* Task requirements *
An exact reproduction of every record is required.

* Stored items *
----
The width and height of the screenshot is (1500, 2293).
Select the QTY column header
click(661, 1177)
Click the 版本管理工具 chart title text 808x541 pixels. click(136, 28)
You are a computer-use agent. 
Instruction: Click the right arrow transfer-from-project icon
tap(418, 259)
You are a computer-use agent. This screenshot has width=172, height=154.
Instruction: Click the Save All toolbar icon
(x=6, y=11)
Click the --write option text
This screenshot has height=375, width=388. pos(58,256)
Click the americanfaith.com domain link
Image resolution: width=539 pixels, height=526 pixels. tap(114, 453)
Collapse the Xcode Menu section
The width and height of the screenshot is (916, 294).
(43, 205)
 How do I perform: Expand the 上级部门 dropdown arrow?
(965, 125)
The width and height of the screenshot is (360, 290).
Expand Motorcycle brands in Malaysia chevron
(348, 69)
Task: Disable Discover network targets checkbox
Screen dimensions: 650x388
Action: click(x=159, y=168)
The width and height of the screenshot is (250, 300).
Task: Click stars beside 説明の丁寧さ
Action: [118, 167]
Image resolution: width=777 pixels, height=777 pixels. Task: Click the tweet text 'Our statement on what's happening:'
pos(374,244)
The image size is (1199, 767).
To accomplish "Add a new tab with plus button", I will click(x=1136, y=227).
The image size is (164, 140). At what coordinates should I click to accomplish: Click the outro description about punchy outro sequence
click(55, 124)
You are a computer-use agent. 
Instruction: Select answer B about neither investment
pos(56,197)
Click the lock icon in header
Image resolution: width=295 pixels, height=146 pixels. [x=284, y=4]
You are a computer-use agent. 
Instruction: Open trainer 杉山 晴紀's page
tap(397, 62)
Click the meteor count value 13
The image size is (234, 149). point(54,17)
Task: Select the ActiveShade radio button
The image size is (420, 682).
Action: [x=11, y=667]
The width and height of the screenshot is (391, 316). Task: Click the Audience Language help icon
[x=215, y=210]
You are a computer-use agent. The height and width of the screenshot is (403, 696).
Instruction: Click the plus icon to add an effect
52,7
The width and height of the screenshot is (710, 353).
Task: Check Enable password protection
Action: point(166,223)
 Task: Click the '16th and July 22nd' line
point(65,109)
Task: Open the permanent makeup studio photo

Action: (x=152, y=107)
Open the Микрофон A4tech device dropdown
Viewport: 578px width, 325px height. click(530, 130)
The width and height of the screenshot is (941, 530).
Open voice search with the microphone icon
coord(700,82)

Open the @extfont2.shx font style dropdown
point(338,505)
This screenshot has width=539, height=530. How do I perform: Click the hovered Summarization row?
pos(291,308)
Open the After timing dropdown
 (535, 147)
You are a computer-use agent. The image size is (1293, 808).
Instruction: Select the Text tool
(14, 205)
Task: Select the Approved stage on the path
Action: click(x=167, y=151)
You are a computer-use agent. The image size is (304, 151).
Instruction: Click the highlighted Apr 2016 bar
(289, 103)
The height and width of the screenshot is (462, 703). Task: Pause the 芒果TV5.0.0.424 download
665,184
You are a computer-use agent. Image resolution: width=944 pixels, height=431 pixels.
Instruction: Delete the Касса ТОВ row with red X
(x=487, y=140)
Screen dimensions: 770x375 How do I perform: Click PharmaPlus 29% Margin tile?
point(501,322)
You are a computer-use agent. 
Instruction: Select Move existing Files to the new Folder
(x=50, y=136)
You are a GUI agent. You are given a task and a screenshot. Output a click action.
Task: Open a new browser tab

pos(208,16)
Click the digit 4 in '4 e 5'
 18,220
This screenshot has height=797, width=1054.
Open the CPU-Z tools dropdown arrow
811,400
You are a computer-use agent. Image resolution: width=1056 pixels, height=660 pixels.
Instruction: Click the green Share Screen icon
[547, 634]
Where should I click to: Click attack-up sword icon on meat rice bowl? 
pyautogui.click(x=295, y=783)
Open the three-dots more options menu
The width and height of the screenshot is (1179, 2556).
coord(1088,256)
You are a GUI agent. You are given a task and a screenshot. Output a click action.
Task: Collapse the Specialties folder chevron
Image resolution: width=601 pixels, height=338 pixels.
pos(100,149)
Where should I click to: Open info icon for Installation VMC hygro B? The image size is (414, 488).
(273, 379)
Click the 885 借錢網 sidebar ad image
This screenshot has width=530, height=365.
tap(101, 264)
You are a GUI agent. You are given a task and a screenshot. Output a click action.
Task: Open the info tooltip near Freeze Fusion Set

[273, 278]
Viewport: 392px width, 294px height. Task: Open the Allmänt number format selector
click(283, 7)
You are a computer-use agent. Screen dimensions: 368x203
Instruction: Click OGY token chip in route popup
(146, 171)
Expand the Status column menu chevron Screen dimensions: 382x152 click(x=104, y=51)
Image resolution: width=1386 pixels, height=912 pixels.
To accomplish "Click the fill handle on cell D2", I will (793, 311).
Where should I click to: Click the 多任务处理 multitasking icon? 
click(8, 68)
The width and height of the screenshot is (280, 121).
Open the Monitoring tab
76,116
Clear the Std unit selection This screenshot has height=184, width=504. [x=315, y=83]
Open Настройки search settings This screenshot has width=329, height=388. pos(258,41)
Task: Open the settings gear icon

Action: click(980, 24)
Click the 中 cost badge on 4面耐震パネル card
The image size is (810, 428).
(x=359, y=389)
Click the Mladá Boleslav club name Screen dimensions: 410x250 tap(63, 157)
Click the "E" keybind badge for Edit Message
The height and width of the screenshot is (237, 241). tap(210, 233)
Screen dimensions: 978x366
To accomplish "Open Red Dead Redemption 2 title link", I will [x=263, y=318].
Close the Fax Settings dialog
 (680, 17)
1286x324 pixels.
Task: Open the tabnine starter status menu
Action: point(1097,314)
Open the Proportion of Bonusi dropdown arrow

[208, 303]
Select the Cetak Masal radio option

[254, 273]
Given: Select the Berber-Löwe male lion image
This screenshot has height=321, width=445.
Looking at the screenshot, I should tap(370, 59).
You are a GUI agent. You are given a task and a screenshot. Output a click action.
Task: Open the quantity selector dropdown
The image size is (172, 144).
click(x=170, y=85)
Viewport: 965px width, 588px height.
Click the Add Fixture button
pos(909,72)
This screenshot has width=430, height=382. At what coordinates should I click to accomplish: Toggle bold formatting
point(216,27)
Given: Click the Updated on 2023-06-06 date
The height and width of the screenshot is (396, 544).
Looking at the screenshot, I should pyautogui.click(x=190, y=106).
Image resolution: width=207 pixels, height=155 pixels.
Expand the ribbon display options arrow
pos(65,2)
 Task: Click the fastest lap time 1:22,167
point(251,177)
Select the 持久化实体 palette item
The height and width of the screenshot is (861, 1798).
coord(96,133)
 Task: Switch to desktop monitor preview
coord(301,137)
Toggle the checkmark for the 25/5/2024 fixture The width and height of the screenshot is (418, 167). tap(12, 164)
----
* Response to this exercise *
The width and height of the screenshot is (1500, 2293).
Select the QTY column header
click(661, 1177)
Click the 版本管理工具 chart title text 808x541 pixels. click(136, 28)
You are a computer-use agent. 
Instruction: Click the right arrow transfer-from-project icon
tap(418, 259)
You are a computer-use agent. This screenshot has width=172, height=154.
Instruction: Click the Save All toolbar icon
(x=6, y=11)
Click the --write option text
This screenshot has height=375, width=388. pos(58,256)
Click the americanfaith.com domain link
Image resolution: width=539 pixels, height=526 pixels. tap(114, 453)
Collapse the Xcode Menu section
The width and height of the screenshot is (916, 294).
(43, 205)
 How do I perform: Expand the 上级部门 dropdown arrow?
(965, 125)
The width and height of the screenshot is (360, 290).
Expand Motorcycle brands in Malaysia chevron
(348, 69)
Task: Disable Discover network targets checkbox
Screen dimensions: 650x388
Action: click(x=159, y=168)
The width and height of the screenshot is (250, 300).
Task: Click stars beside 説明の丁寧さ
Action: [118, 167]
Image resolution: width=777 pixels, height=777 pixels. Task: Click the tweet text 'Our statement on what's happening:'
pos(374,244)
The image size is (1199, 767).
To accomplish "Add a new tab with plus button", I will click(x=1136, y=227).
The image size is (164, 140). At what coordinates should I click to accomplish: Click the outro description about punchy outro sequence
click(55, 124)
You are a computer-use agent. 
Instruction: Select answer B about neither investment
pos(56,197)
Click the lock icon in header
Image resolution: width=295 pixels, height=146 pixels. [x=284, y=4]
You are a computer-use agent. 
Instruction: Open trainer 杉山 晴紀's page
tap(397, 62)
Click the meteor count value 13
The image size is (234, 149). point(54,17)
Task: Select the ActiveShade radio button
The image size is (420, 682).
Action: [x=11, y=667]
The width and height of the screenshot is (391, 316). Task: Click the Audience Language help icon
[x=215, y=210]
You are a computer-use agent. The height and width of the screenshot is (403, 696).
Instruction: Click the plus icon to add an effect
52,7
The width and height of the screenshot is (710, 353).
Task: Check Enable password protection
Action: point(166,223)
 Task: Click the '16th and July 22nd' line
point(65,109)
Task: Open the permanent makeup studio photo

Action: (x=152, y=107)
Open the Микрофон A4tech device dropdown
Viewport: 578px width, 325px height. click(530, 130)
The width and height of the screenshot is (941, 530).
Open voice search with the microphone icon
coord(700,82)

Open the @extfont2.shx font style dropdown
point(338,505)
This screenshot has width=539, height=530. How do I perform: Click the hovered Summarization row?
pos(291,308)
Open the After timing dropdown
 (535, 147)
You are a computer-use agent. The image size is (1293, 808).
Instruction: Select the Text tool
(14, 205)
Task: Select the Approved stage on the path
Action: click(x=167, y=151)
You are a computer-use agent. The image size is (304, 151).
Instruction: Click the highlighted Apr 2016 bar
(289, 103)
The height and width of the screenshot is (462, 703). Task: Pause the 芒果TV5.0.0.424 download
665,184
You are a computer-use agent. Image resolution: width=944 pixels, height=431 pixels.
Instruction: Delete the Касса ТОВ row with red X
(x=487, y=140)
Screen dimensions: 770x375 How do I perform: Click PharmaPlus 29% Margin tile?
point(501,322)
You are a computer-use agent. 
Instruction: Select Move existing Files to the new Folder
(x=50, y=136)
You are a GUI agent. You are given a task and a screenshot. Output a click action.
Task: Open a new browser tab

pos(208,16)
Click the digit 4 in '4 e 5'
 18,220
This screenshot has height=797, width=1054.
Open the CPU-Z tools dropdown arrow
811,400
You are a computer-use agent. Image resolution: width=1056 pixels, height=660 pixels.
Instruction: Click the green Share Screen icon
[547, 634]
Where should I click to: Click attack-up sword icon on meat rice bowl? 
pyautogui.click(x=295, y=783)
Open the three-dots more options menu
The width and height of the screenshot is (1179, 2556).
coord(1088,256)
You are a GUI agent. You are given a task and a screenshot. Output a click action.
Task: Collapse the Specialties folder chevron
Image resolution: width=601 pixels, height=338 pixels.
pos(100,149)
Where should I click to: Open info icon for Installation VMC hygro B? The image size is (414, 488).
(273, 379)
Click the 885 借錢網 sidebar ad image
This screenshot has width=530, height=365.
tap(101, 264)
You are a GUI agent. You are given a task and a screenshot. Output a click action.
Task: Open the info tooltip near Freeze Fusion Set

[273, 278]
Viewport: 392px width, 294px height. Task: Open the Allmänt number format selector
click(283, 7)
You are a computer-use agent. Screen dimensions: 368x203
Instruction: Click OGY token chip in route popup
(146, 171)
Expand the Status column menu chevron Screen dimensions: 382x152 click(x=104, y=51)
Image resolution: width=1386 pixels, height=912 pixels.
To accomplish "Click the fill handle on cell D2", I will (793, 311).
Where should I click to: Click the 多任务处理 multitasking icon? 
click(8, 68)
The width and height of the screenshot is (280, 121).
Open the Monitoring tab
76,116
Clear the Std unit selection This screenshot has height=184, width=504. [x=315, y=83]
Open Настройки search settings This screenshot has width=329, height=388. pos(258,41)
Task: Open the settings gear icon

Action: click(980, 24)
Click the 中 cost badge on 4面耐震パネル card
The image size is (810, 428).
(x=359, y=389)
Click the Mladá Boleslav club name Screen dimensions: 410x250 tap(63, 157)
Click the "E" keybind badge for Edit Message
The height and width of the screenshot is (237, 241). tap(210, 233)
Screen dimensions: 978x366
To accomplish "Open Red Dead Redemption 2 title link", I will [x=263, y=318].
Close the Fax Settings dialog
 (680, 17)
1286x324 pixels.
Task: Open the tabnine starter status menu
Action: point(1097,314)
Open the Proportion of Bonusi dropdown arrow

[208, 303]
Select the Cetak Masal radio option

[254, 273]
Given: Select the Berber-Löwe male lion image
This screenshot has height=321, width=445.
Looking at the screenshot, I should tap(370, 59).
You are a GUI agent. You are given a task and a screenshot. Output a click action.
Task: Open the quantity selector dropdown
The image size is (172, 144).
click(x=170, y=85)
Viewport: 965px width, 588px height.
Click the Add Fixture button
pos(909,72)
This screenshot has width=430, height=382. At what coordinates should I click to accomplish: Toggle bold formatting
point(216,27)
Given: Click the Updated on 2023-06-06 date
The height and width of the screenshot is (396, 544).
Looking at the screenshot, I should pyautogui.click(x=190, y=106).
Image resolution: width=207 pixels, height=155 pixels.
Expand the ribbon display options arrow
pos(65,2)
 Task: Click the fastest lap time 1:22,167
point(251,177)
Select the 持久化实体 palette item
The height and width of the screenshot is (861, 1798).
coord(96,133)
 Task: Switch to desktop monitor preview
coord(301,137)
Toggle the checkmark for the 25/5/2024 fixture The width and height of the screenshot is (418, 167). tap(12, 164)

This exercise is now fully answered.